Where exactly is it?
Most of Zealandia lies about 2 km deep in the South Pacific Ocean.
In a symbolic nod to the largely sidelined native inhabitants of this region, it has been given a Maori name too: Te Riu-a-Māui, or “the hills, valleys and plains of Māui”, a Polynesian folk hero.
In September, Zealandia became the first continent to be fully mapped, out to its underwater limits. Details usually stop at the high-tide mark, Mortimer explains. “Few maps or globes show the bathymetry of the ocean seabed. Our rock map of Zealandia is a first reconnaissance, but it is a world first.”
What made Zealandia sink?
The mapping has revealed that the crust, in some places, is just 10 km thick, which, geologists say, could account for why much of it remains underwater. Most continents have a crust about 40 km thick across most of their area.

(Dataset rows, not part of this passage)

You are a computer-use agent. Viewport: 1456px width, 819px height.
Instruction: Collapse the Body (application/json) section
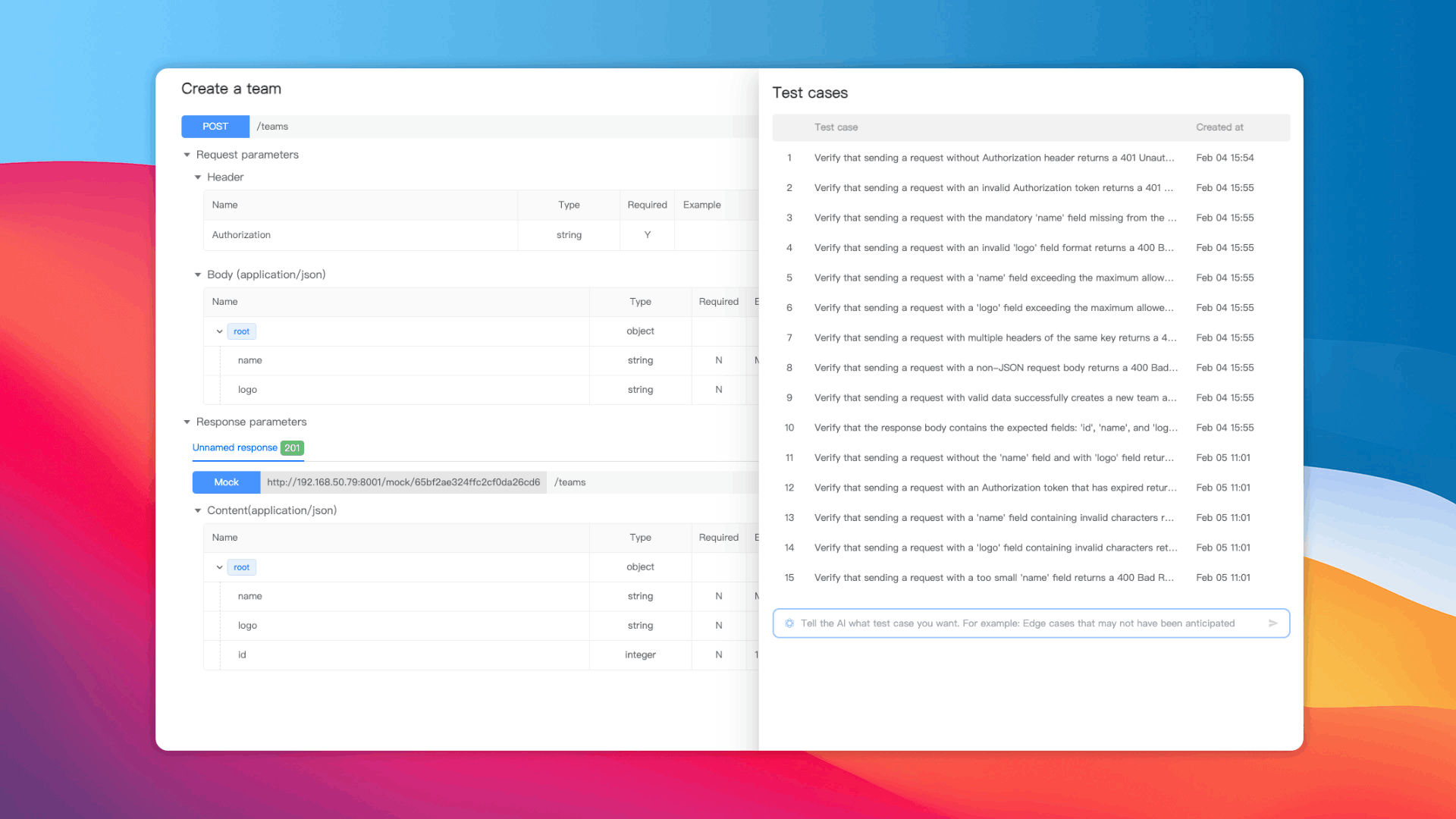coord(198,275)
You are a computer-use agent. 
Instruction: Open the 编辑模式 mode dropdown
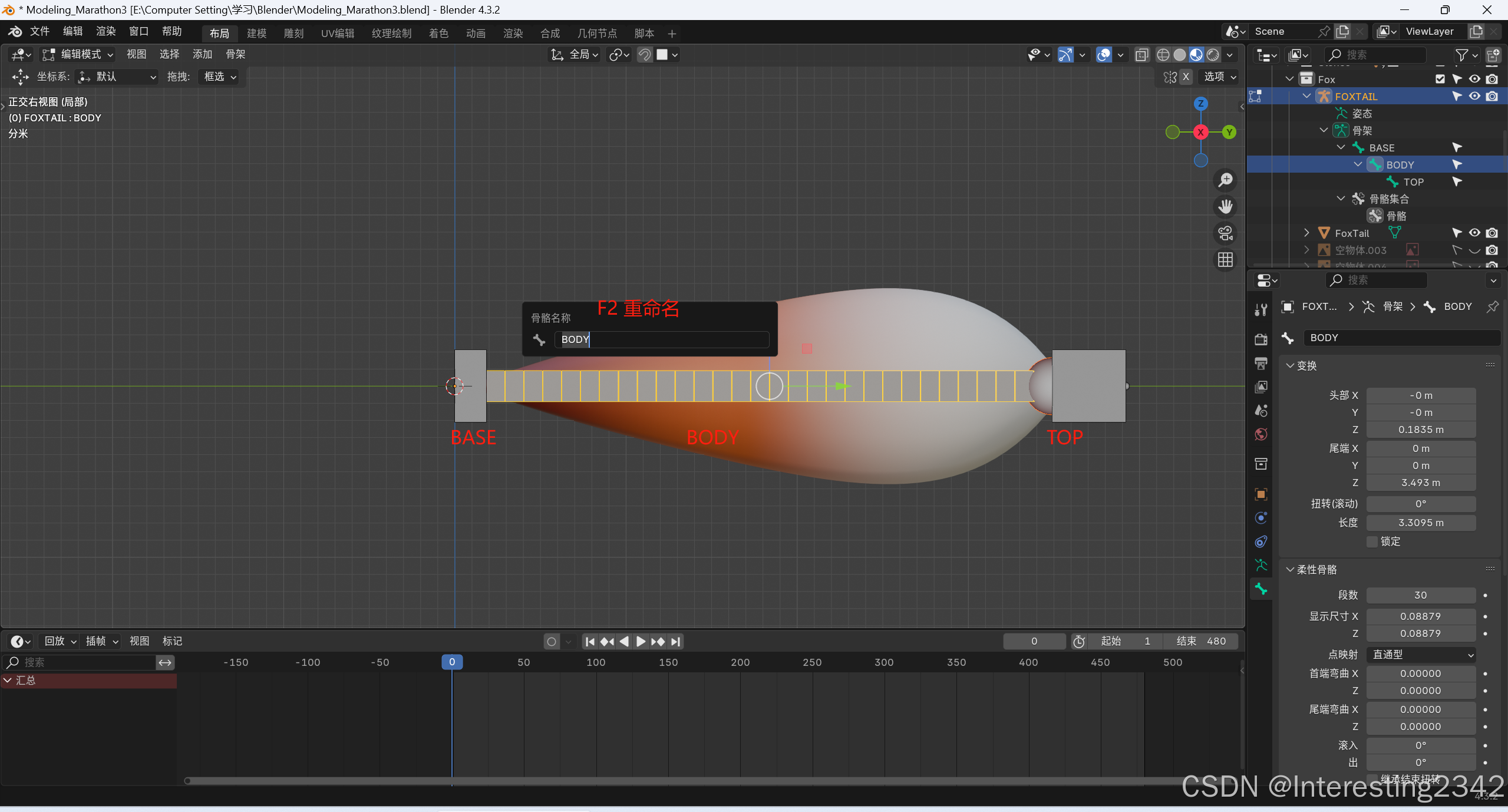[x=78, y=54]
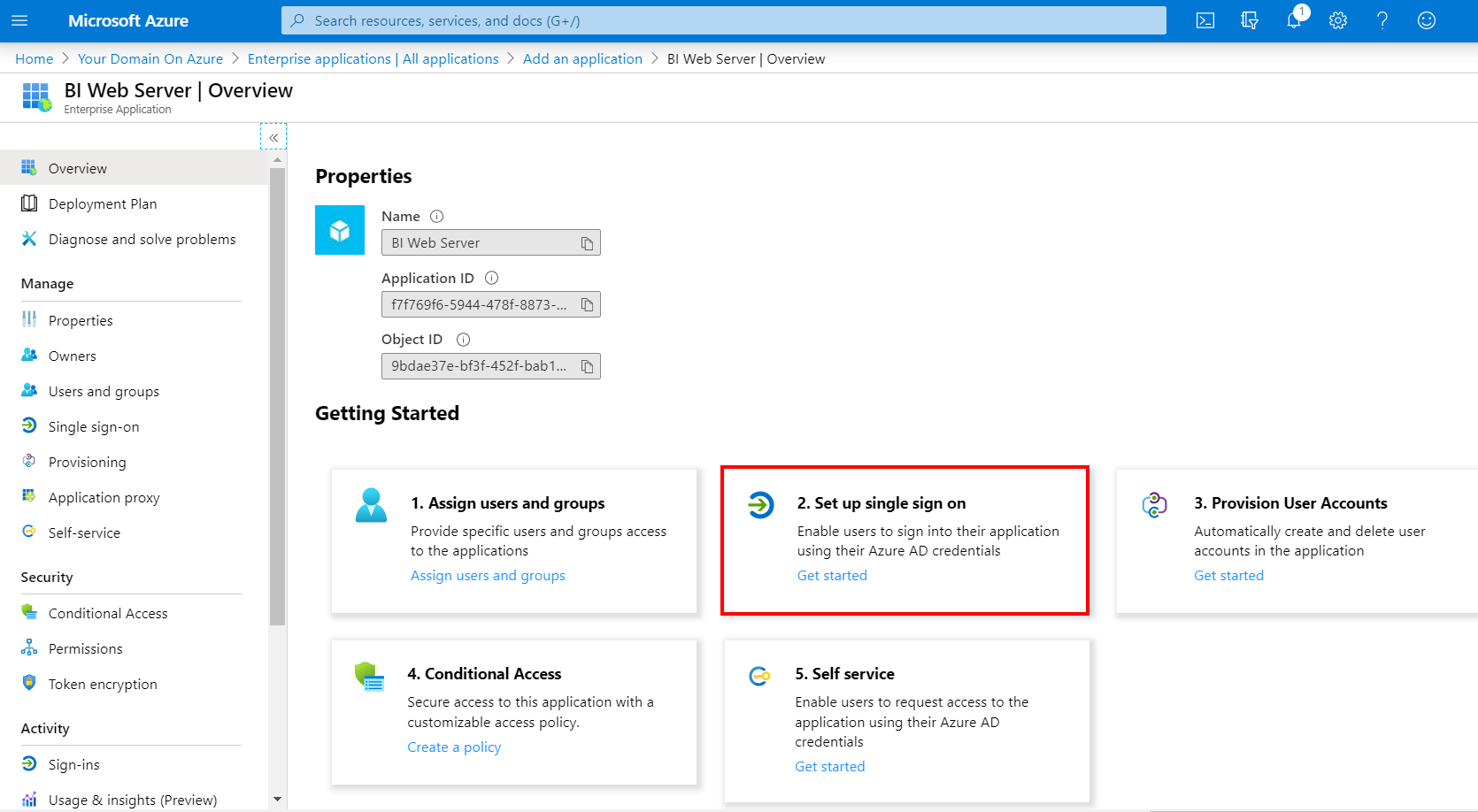This screenshot has height=812, width=1478.
Task: Open the Assign users and groups link
Action: pyautogui.click(x=488, y=575)
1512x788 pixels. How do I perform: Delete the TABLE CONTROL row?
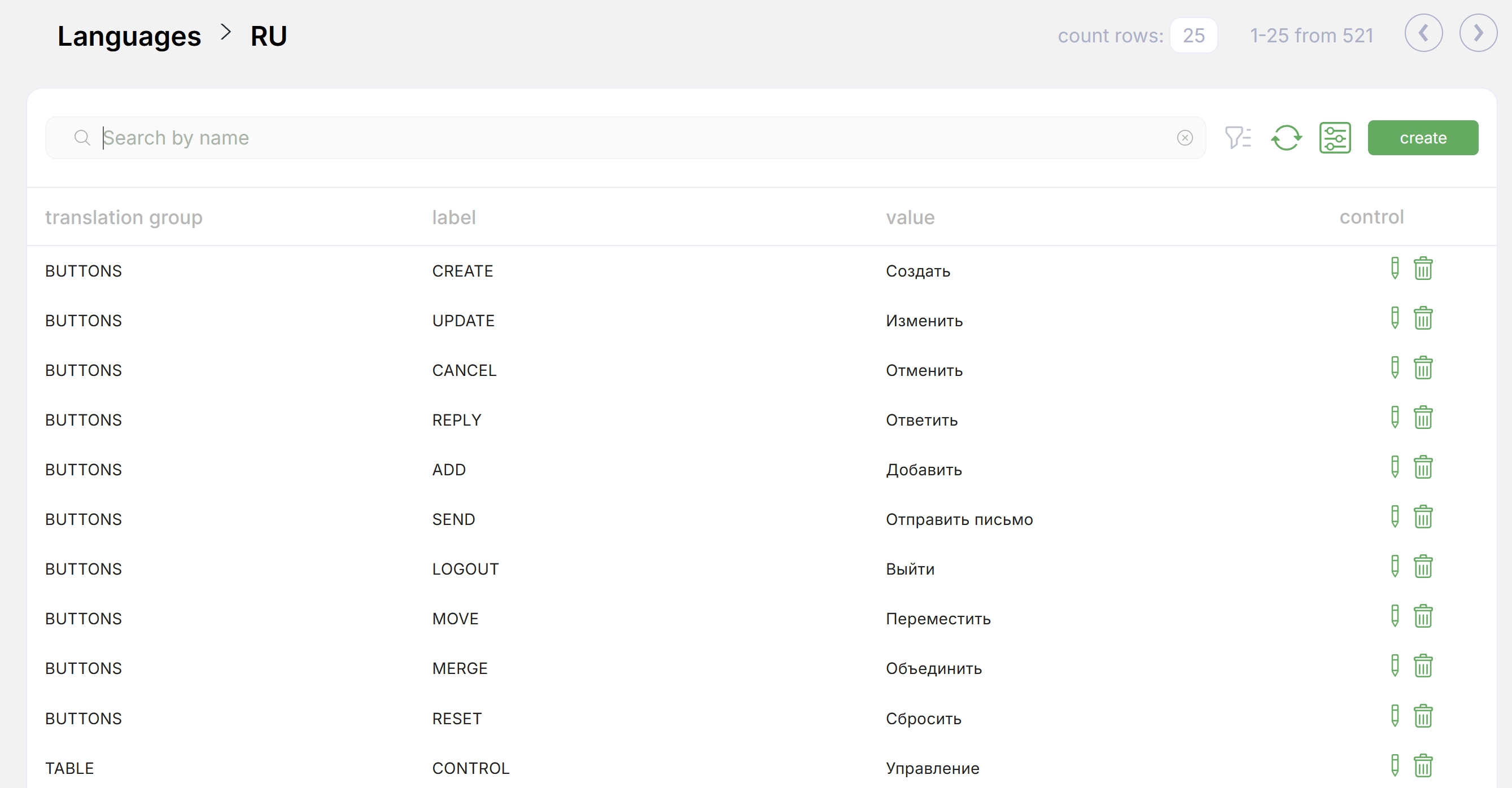(x=1423, y=767)
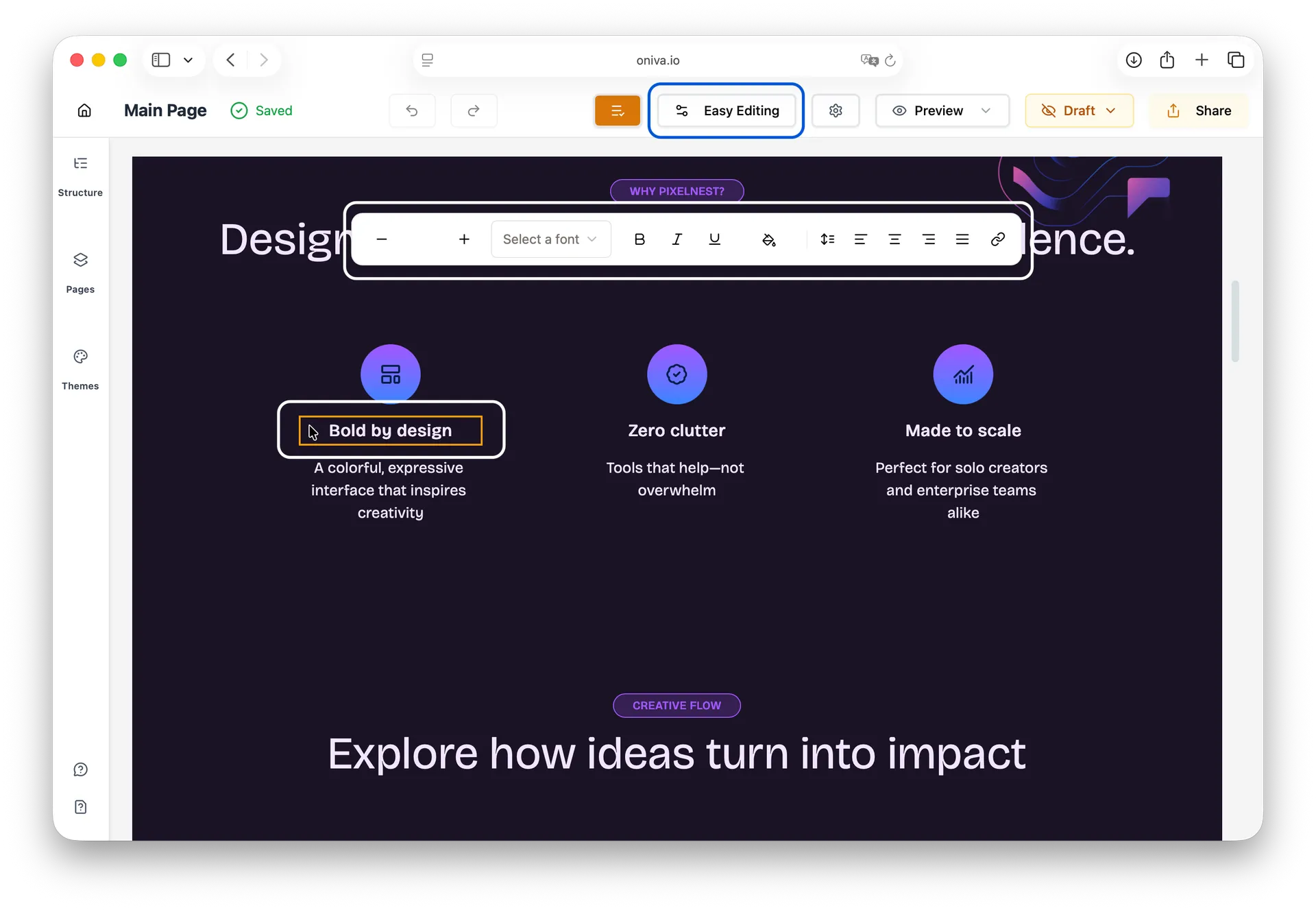Toggle bold formatting on the selected text

point(639,239)
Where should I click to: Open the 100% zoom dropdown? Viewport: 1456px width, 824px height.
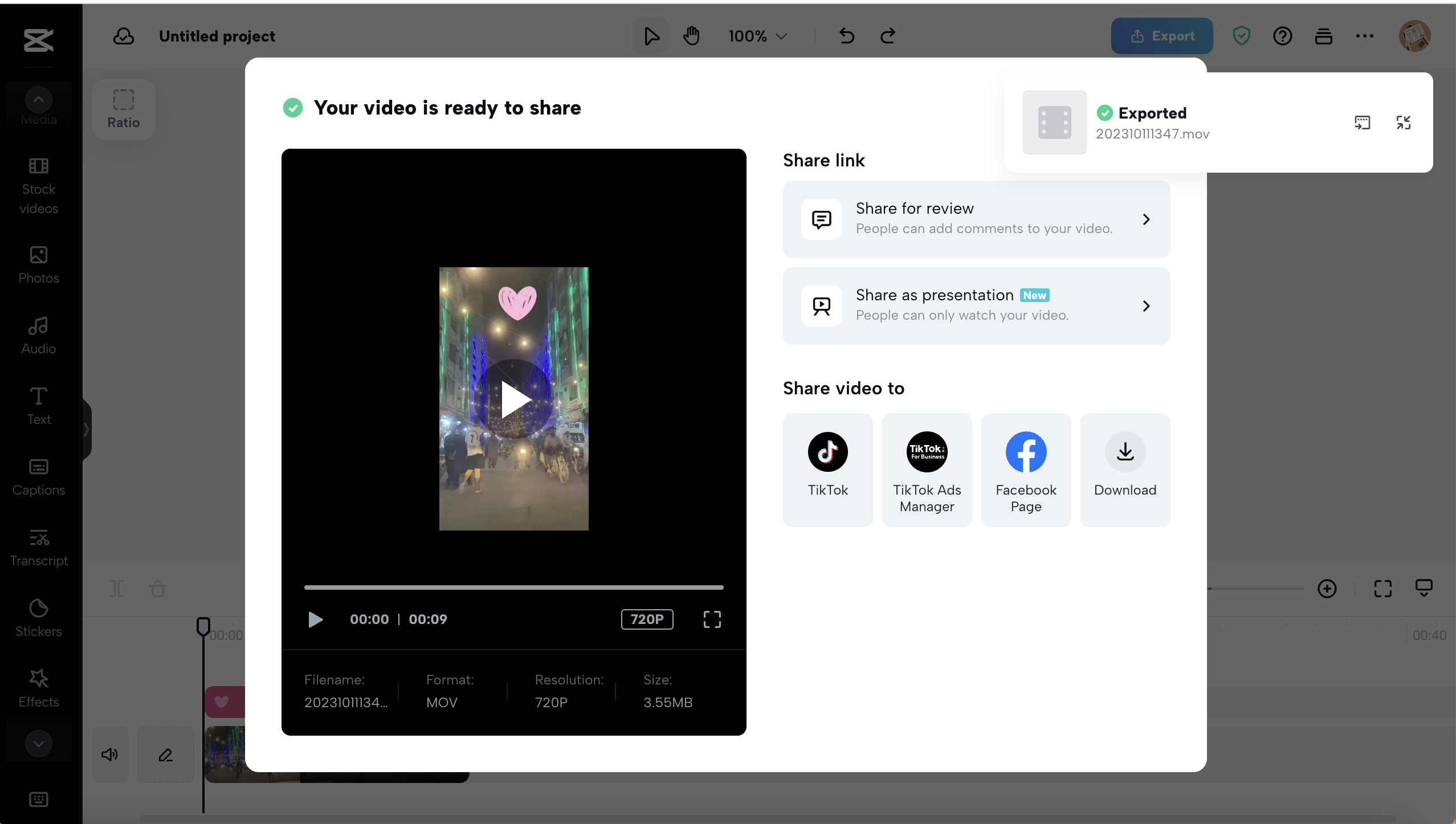point(756,36)
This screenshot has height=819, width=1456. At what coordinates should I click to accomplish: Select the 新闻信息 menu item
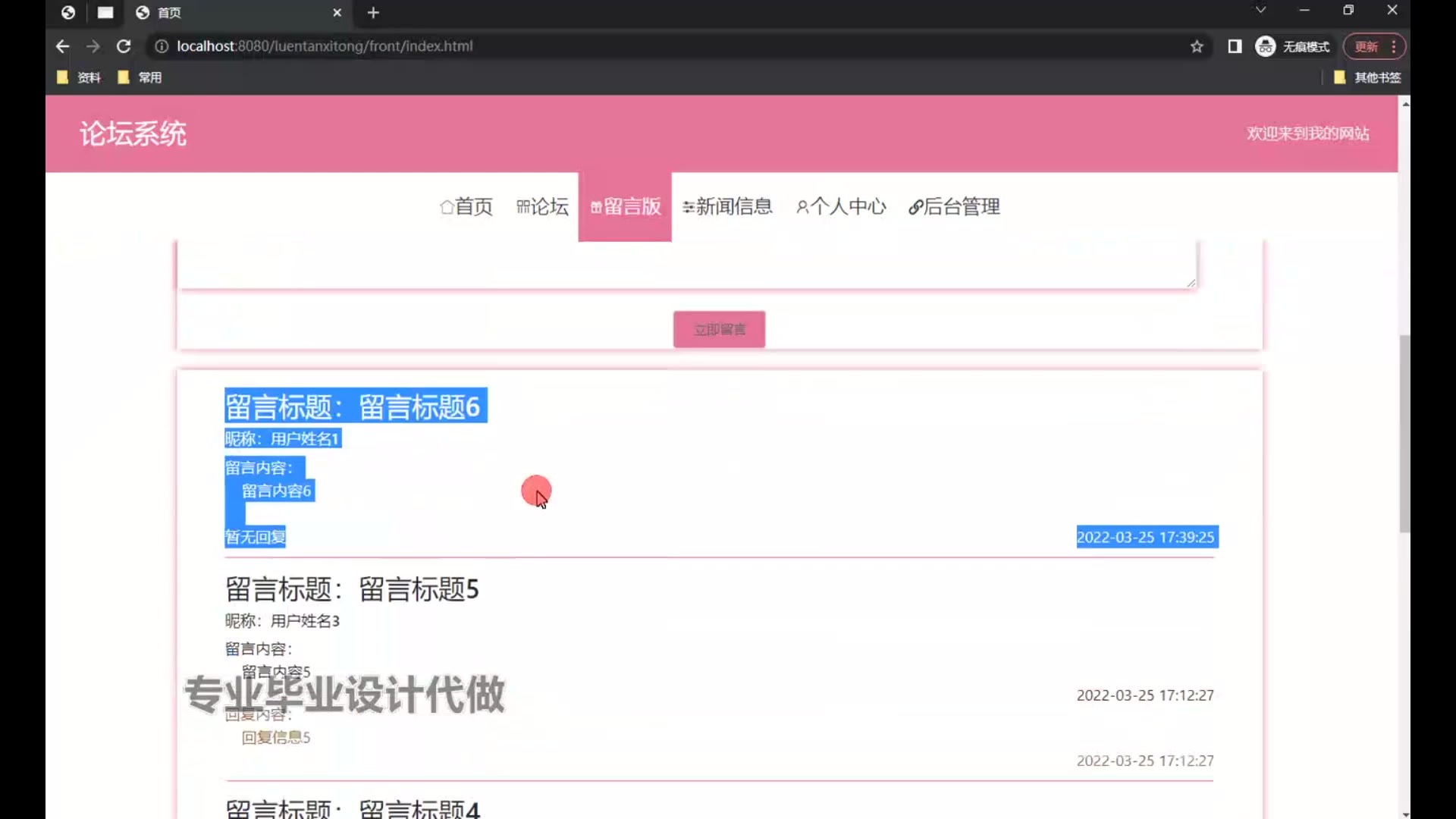(727, 206)
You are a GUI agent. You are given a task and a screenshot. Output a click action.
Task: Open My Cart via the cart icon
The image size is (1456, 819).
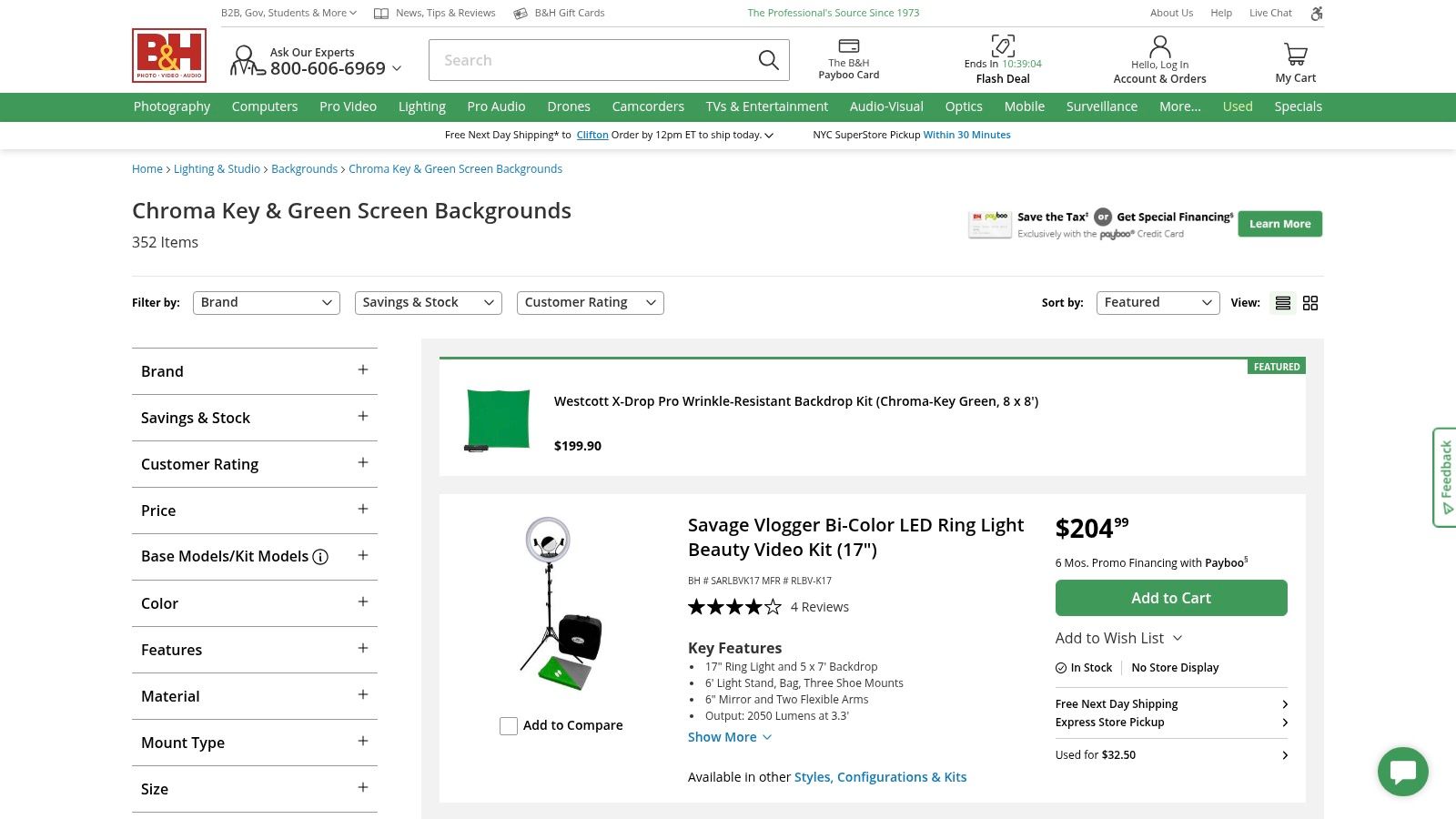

The only portions of this one visible above water are New Zealand, New Caledonia and the Australian territories of Lord Howe Island and Ball’s Pyramid, making it the only continent on Earth where far more surface area is submerged than is visible.
What made it so thin?
By 2023, researchers from GNS Science had studied rocks dredged up from the crust and formed a picture of Zealandia’s early years.
Giant volcanic regions typically erupt as supercontinents split, Mortimer says. A well-known example is the Deccan Traps, large parts of present-day Maharashtra, Gujarat, Goa, Madhya Pradesh and Rajasthan that were covered in lava, as India and Africa tore away from each other.
Here, a rift in southeast Gondwana birthed the Tasman Sea, which sits between Australia and New Zealand. Another rift led Zealandia to split from West Antarctica. A giant volcanic region, the size of New Zealand itself, then emerged between Zealandia and Antarctica, between 100 and 60 million years ago.
For about 40 million years, as magma flooded out of cracks and fissures, Zealandia stretched and thinned “like pizza dough”, Mortimer has said.
This activity eventually ceased, Zealandia cooled, and as its thin crust solidified, it sank.
But… but…
Numerous questions remain. Why did the thin ribbon not crumble, as the Seychelles microcontinent did? What flora and fauna lived on it before it sank? Could the rocks hold revelatory fossil remains?
“We are satisfied at the moment to have put Zealandia on the map,” Mortimer says. But as the youngest continent is studied further, he admits, it is likely to throw up more surprises.